Task >> Reproduce, word for word, the stretch of the Poison Ivy episode summary from "She had been" through "to release them.".

Provided passage >>

Our story opens with Batman, Robin, Commissioner Gordon, Chief O’Hara and a handcuffed man around the apparently dead body of Louie the Lilac who has been the victim of foul play. Louie is laying on a pile of flowers with a single lipstick kiss on his cheek and a Lilac in his hands. Back at the Batcave, Batman discovers that the lipstick is a compound made of poisonous plants which must have caused Louie’s demise.

 

The Dynamic Duo ask Louie’s partner, the handcuffed man in custody, where Louie got his signature lilacs from. Louie was heading out in secret at night and the Caped Crusaders discover that the old Isley Nursery is likely the horticultural source. Batman breaks into the nursery and recalls visiting years ago when he was a boy. At that time was given a rose by a red haired girl, the daughter of the proprietor. Apparently her father, Dr. Isley, was made sick from poisonous nettles which caused the nursery to close.

 

Batman and Robin realize that though the nursery is supposed to be shut down, but the greenhouse is still being used. He doesn’t put it all together before they are captured by vines that move as if they are alive. The resident of the greenhouse emerges. She is a red haired woman in a Green Giant outfit, Poison Ivy. Batman accuses her of supplying Louie with his lilacs, which she admits. She explains that Louie decided that he didn’t want to pay for the flowers so Ivy taught him a lesson.

 

She had been developing a serum to turn plant pods into henchmen. Ivy is angry that the university didn’t help her dad out when he was sick so she is going to get revenge on Gotham. She directs the vines to drop the Dynamic Duo in to a Jupiter Flytrap. Ivy swoons and sends Batman and Robin to their possible death. Luckily for our heroes Batman has a capsule of concentrated herbicide on his utility belt which causes the flytrap to release them.

 

Ivy and her thugs are robbing the bank and afterwards decide to go to a club. Ivy enjoys herself dancing when Batman and Robin arrive to fight her and her gang. Ivy escapes on a giant walking tree which Batman climbs to confront her. The tree no longer responds to Ivy’s commands because Alfred is driving the Batmobile with a giant grow lamp mounted on the back. The tree is following him to jail.

Records >>
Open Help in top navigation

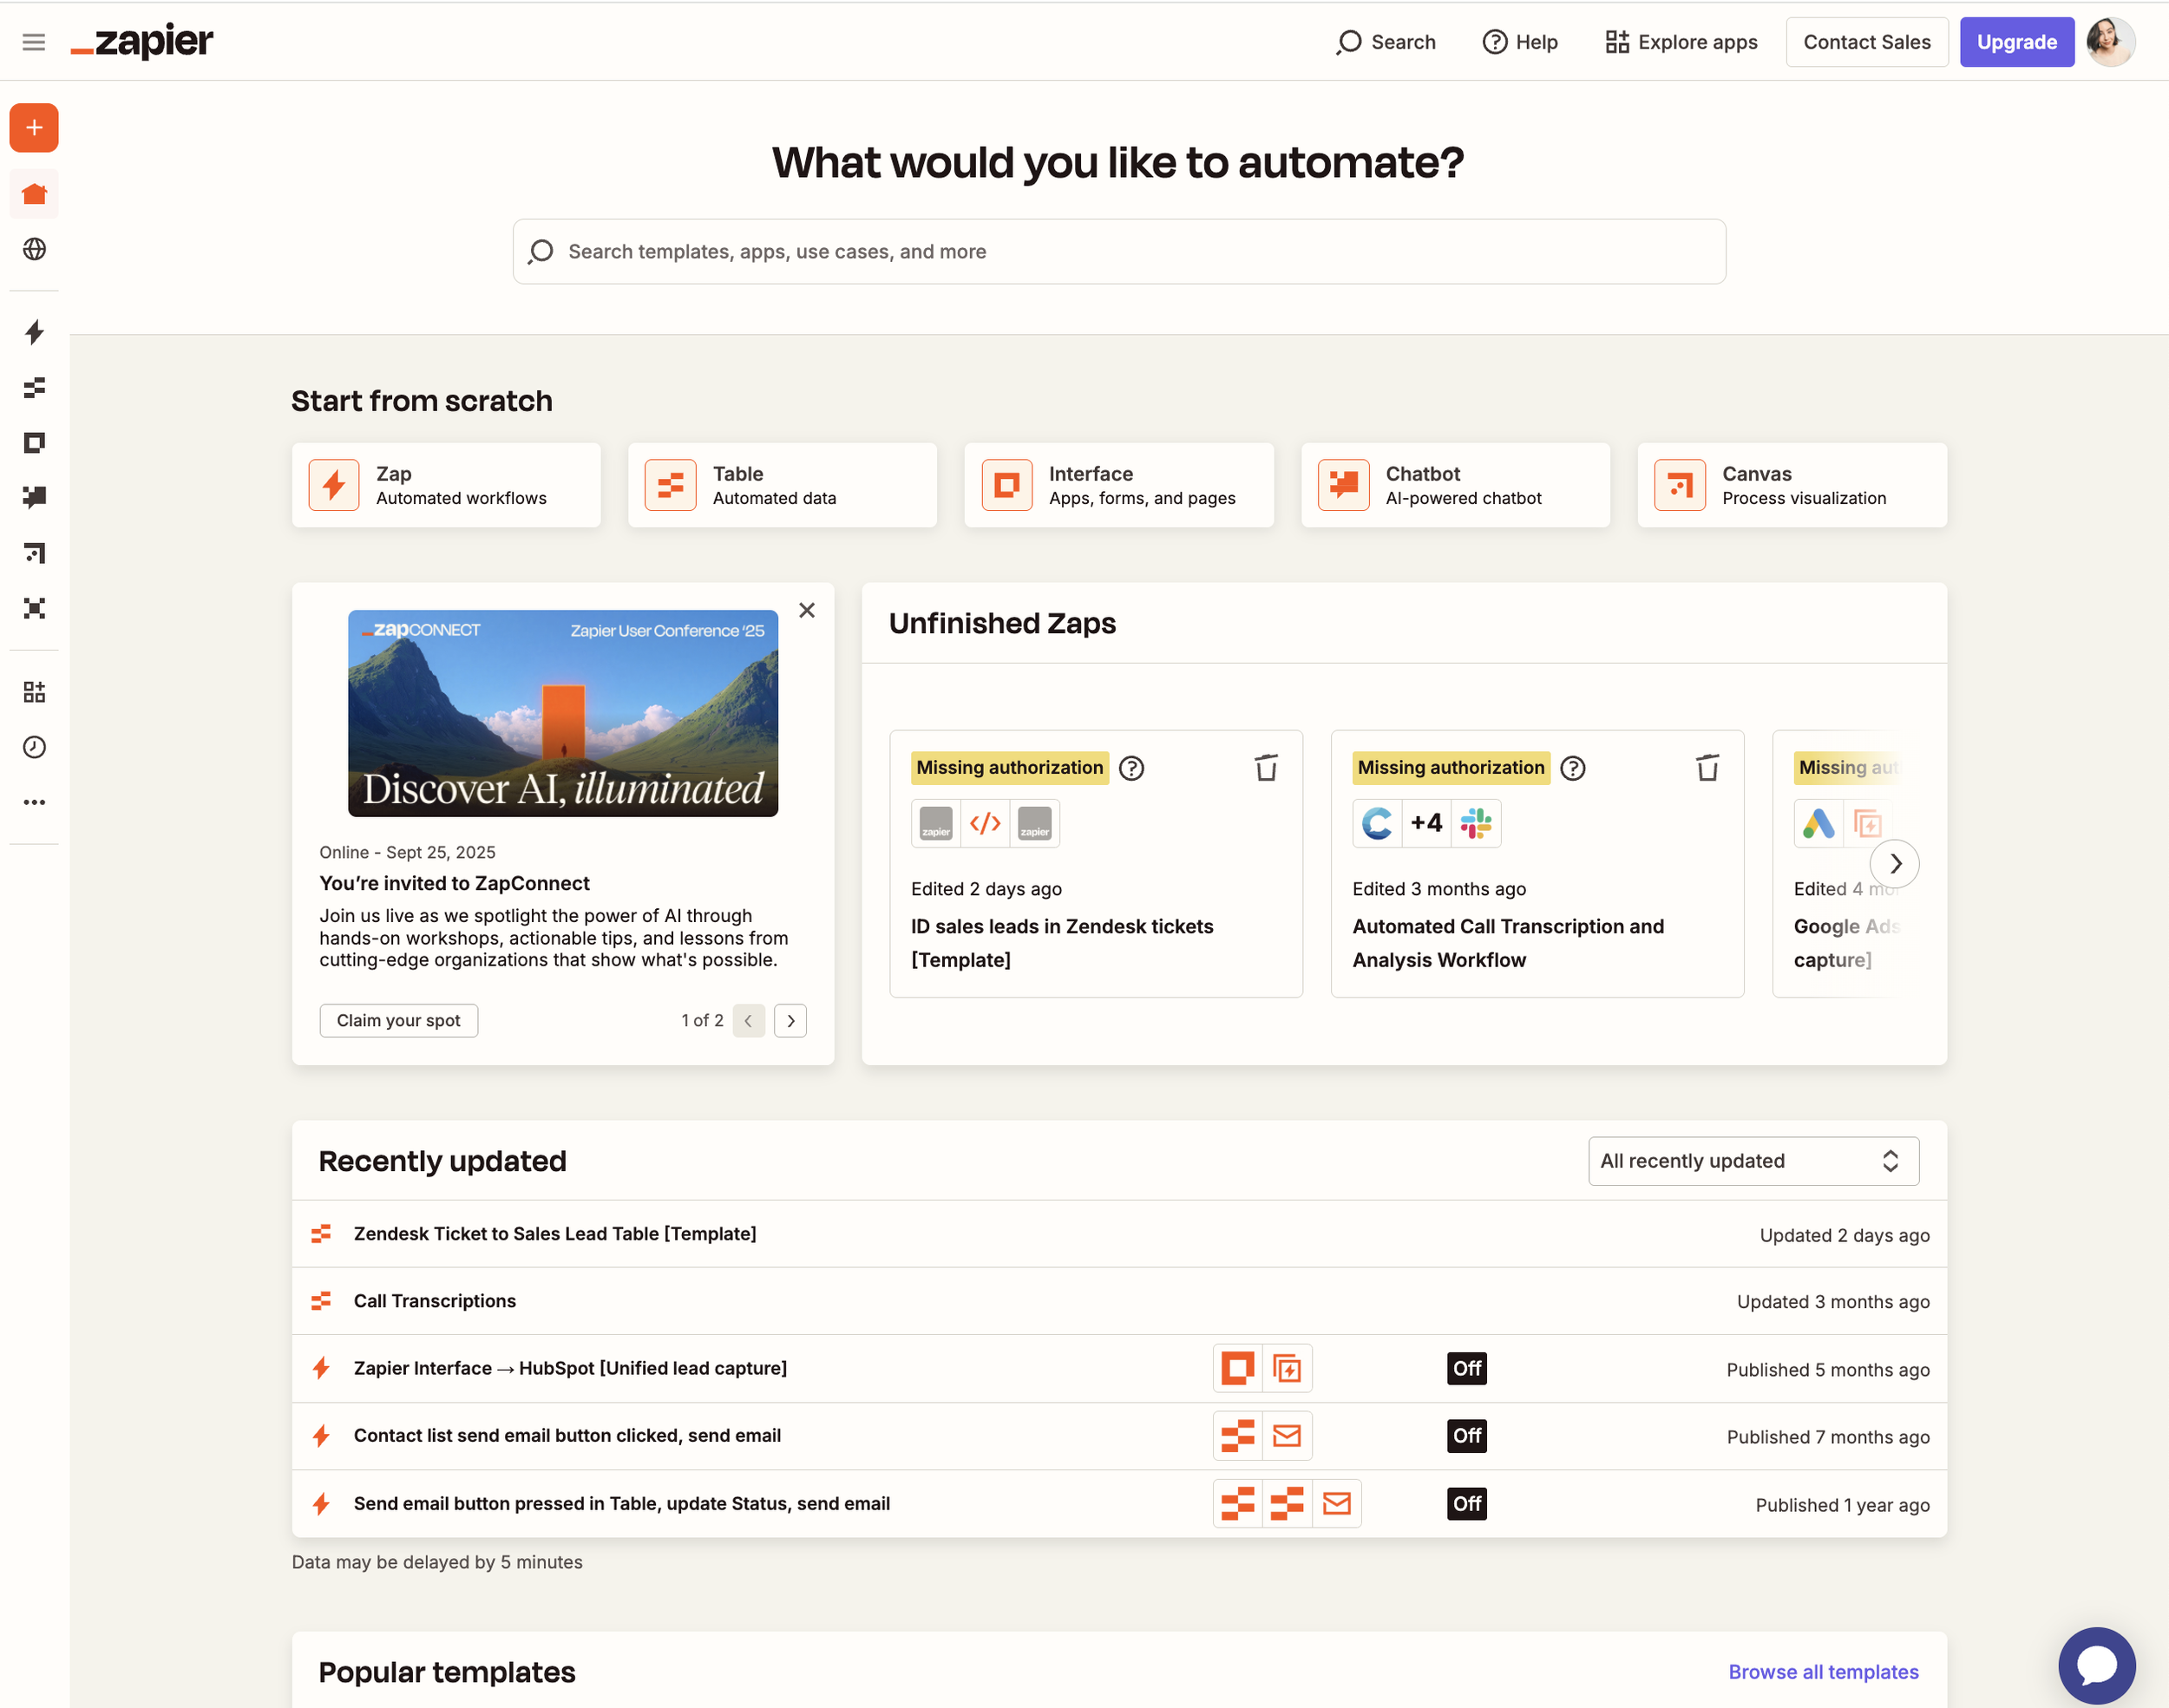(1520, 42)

==

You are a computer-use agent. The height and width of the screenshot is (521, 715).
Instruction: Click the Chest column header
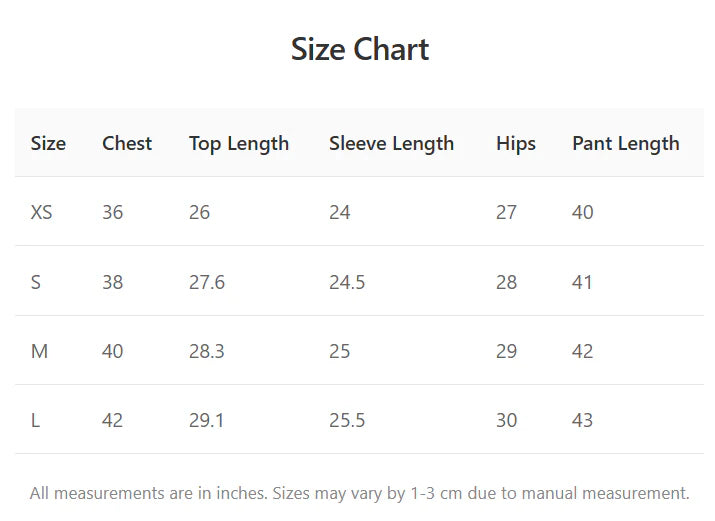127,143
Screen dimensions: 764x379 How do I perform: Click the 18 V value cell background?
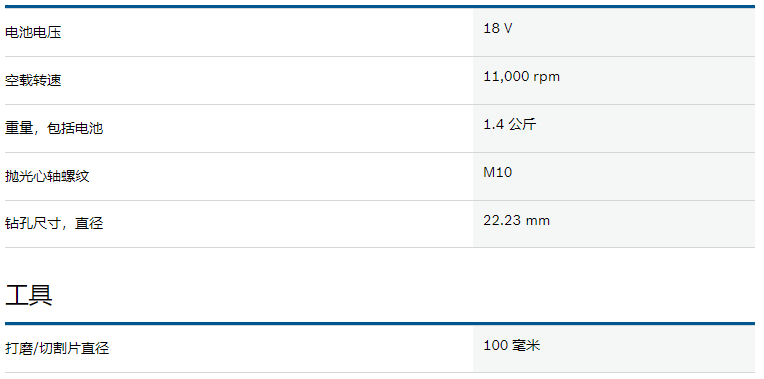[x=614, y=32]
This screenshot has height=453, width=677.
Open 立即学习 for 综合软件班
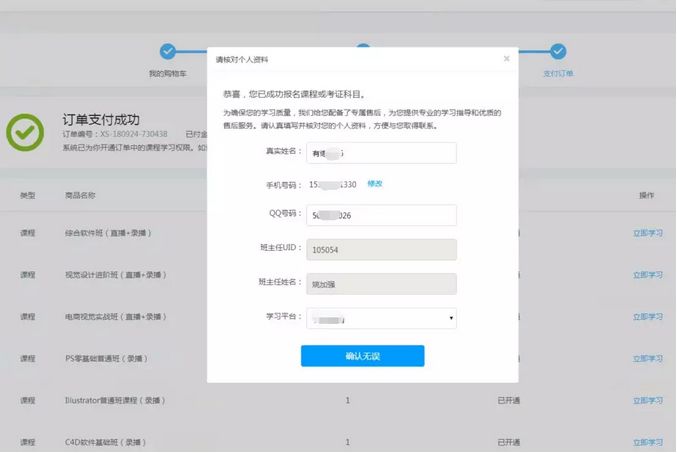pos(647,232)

...

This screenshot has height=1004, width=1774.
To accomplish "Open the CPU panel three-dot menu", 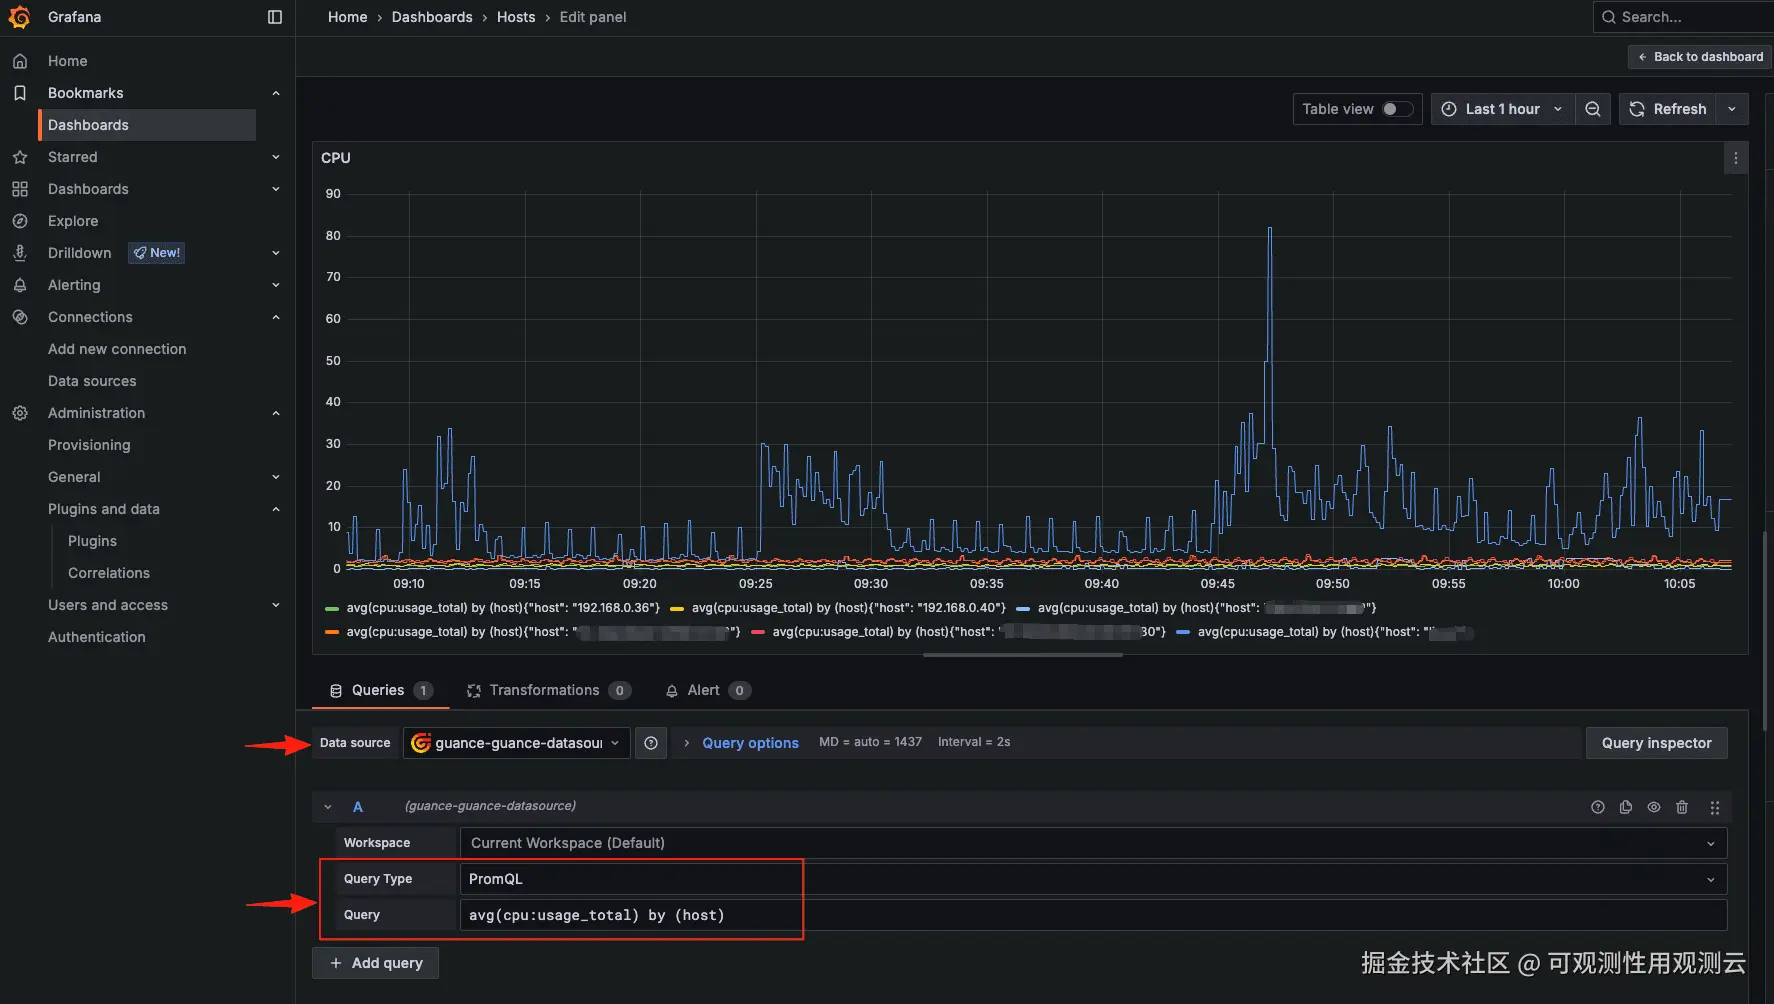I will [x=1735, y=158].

Expected answer >>
She had been developing a serum to turn plant pods into henchmen. Ivy is angry that the university didn’t help her dad out when he was sick so she is going to get revenge on Gotham. She directs the vines to drop the Dynamic Duo in to a Jupiter Flytrap. Ivy swoons and sends Batman and Robin to their possible death. Luckily for our heroes Batman has a capsule of concentrated herbicide on his utility belt which causes the flytrap to release them.